Exercise: Nothing but the lines below, from the first through the line containing "Given: Click the Alerting bell icon", should be set down, each one exactly and without pictures.

(Stored data entries)
--------------------------------------------------
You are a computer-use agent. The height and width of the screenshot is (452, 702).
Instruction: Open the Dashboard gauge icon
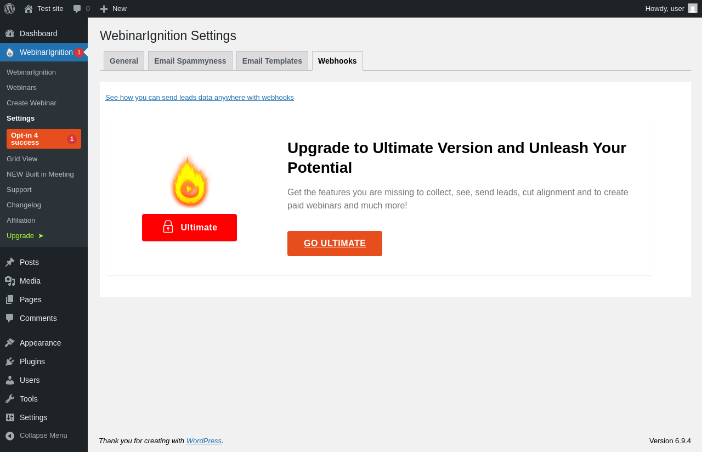pos(10,33)
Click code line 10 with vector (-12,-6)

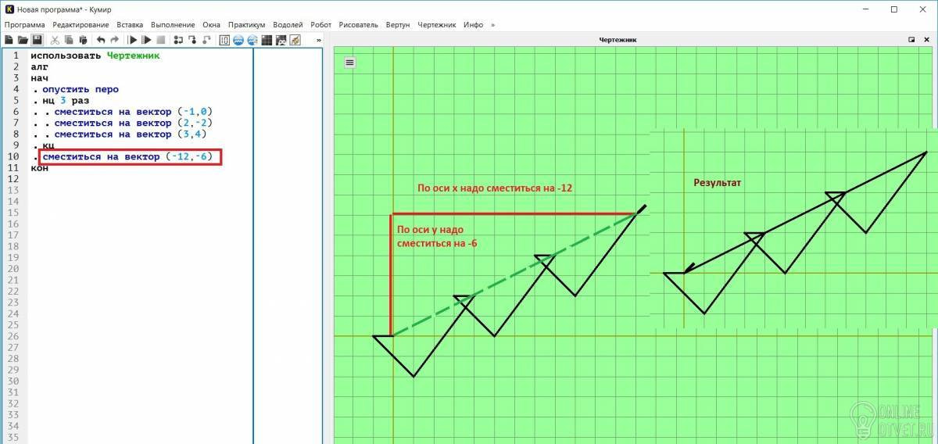point(130,156)
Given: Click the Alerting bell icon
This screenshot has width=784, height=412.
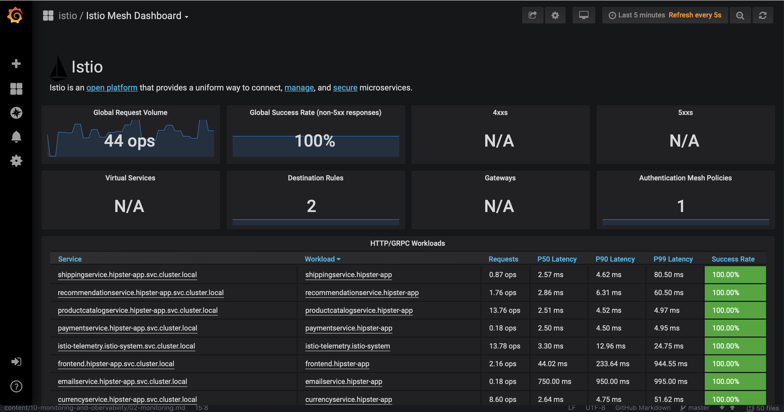Looking at the screenshot, I should (15, 136).
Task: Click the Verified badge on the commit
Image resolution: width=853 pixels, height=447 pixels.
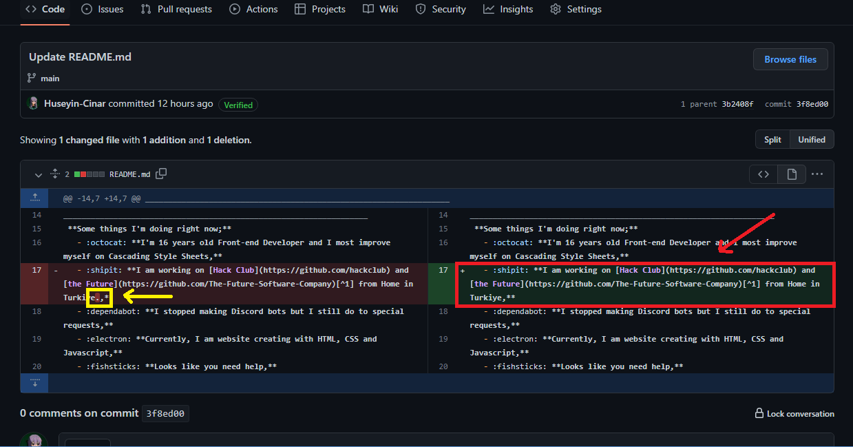Action: tap(238, 105)
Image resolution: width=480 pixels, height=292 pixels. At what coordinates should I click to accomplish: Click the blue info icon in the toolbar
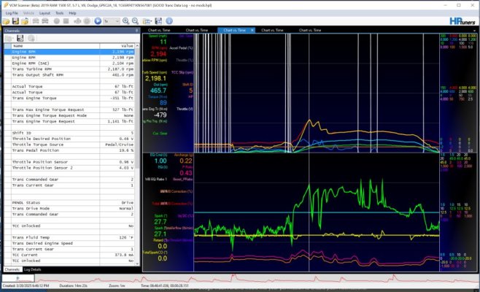169,21

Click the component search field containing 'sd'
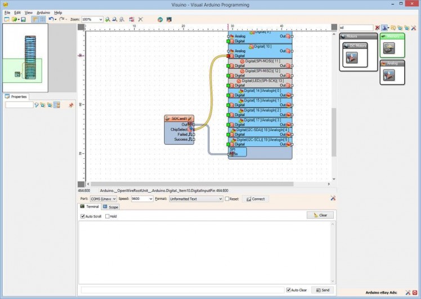point(356,27)
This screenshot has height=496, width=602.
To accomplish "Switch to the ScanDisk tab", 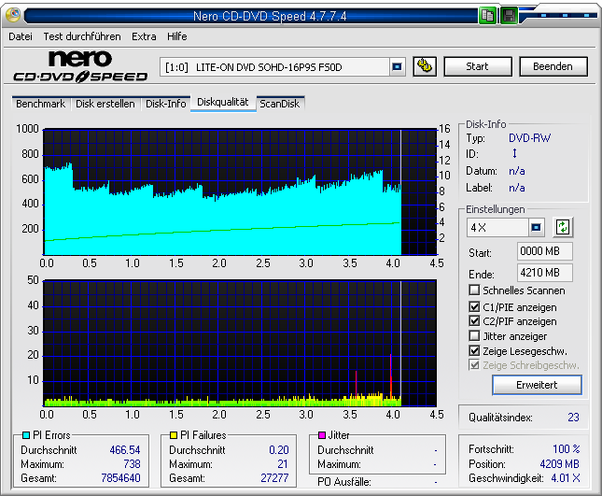I will (280, 104).
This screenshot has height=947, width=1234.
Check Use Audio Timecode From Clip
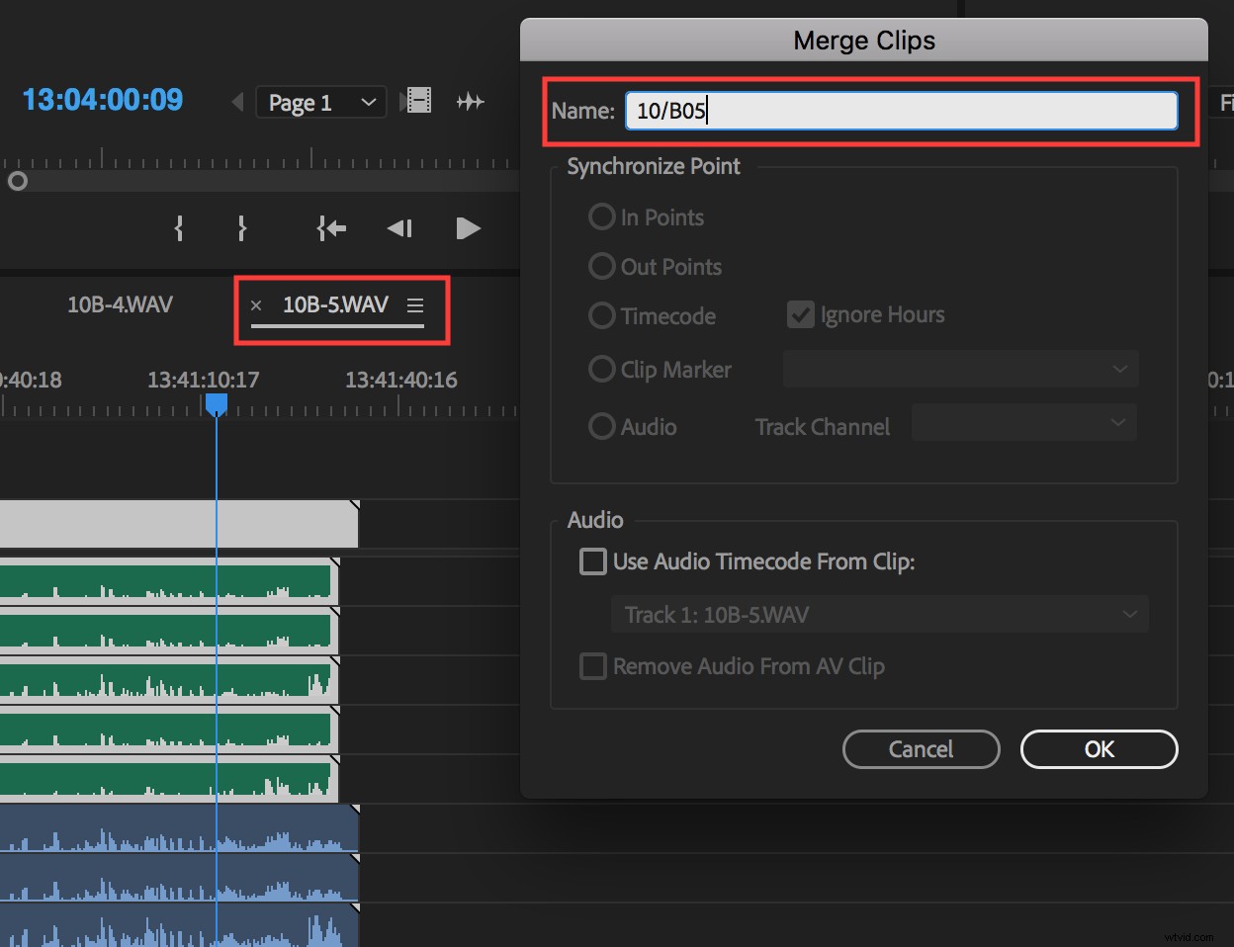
--------------------------------------------------
Task answer:
You are a computer-use agent. The height and width of the screenshot is (452, 702).
Instruction: Open the Dashboard gauge icon
pos(10,33)
Click code line 10 with vector (-12,-6)

point(130,156)
Given: Click the Alerting bell icon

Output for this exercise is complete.